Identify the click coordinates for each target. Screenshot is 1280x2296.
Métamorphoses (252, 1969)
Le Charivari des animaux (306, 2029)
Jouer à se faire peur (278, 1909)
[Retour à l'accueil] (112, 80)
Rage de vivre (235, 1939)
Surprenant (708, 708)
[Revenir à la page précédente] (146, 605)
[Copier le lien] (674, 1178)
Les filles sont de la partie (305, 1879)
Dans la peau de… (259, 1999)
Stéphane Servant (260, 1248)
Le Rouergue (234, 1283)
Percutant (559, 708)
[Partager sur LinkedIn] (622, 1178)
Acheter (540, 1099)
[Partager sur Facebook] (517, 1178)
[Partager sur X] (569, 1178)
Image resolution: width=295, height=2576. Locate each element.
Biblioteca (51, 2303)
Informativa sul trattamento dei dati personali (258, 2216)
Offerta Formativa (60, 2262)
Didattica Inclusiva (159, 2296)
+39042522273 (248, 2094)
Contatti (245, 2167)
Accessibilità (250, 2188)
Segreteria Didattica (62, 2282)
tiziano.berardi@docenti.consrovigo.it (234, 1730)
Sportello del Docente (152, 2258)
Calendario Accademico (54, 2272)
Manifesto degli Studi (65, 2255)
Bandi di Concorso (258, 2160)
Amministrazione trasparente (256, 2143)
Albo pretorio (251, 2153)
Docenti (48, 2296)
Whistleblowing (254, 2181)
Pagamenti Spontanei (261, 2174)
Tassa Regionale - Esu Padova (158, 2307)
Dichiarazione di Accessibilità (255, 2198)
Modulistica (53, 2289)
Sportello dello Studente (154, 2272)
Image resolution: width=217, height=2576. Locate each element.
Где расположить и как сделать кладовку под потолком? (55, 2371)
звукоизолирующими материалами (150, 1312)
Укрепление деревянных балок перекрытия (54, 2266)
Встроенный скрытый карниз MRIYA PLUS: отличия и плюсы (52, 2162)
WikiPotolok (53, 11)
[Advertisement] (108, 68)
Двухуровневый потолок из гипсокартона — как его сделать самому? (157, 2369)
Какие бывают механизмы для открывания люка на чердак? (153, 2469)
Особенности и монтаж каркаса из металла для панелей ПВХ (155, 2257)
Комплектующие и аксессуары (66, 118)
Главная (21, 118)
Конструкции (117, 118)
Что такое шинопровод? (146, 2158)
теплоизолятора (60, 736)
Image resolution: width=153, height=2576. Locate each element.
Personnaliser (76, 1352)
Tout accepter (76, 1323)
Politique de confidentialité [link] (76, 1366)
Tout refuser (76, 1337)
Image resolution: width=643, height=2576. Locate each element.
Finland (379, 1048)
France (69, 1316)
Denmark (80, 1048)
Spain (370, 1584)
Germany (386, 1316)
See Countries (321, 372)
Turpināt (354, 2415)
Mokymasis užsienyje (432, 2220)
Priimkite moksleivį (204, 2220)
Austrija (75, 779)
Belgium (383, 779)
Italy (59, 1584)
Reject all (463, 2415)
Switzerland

* [TASK TO CARRY OUT] How many lines of the entries above hold the string "Partager"? Reply with the number alone.

* [RESULT FOR THIS EXERCISE] 3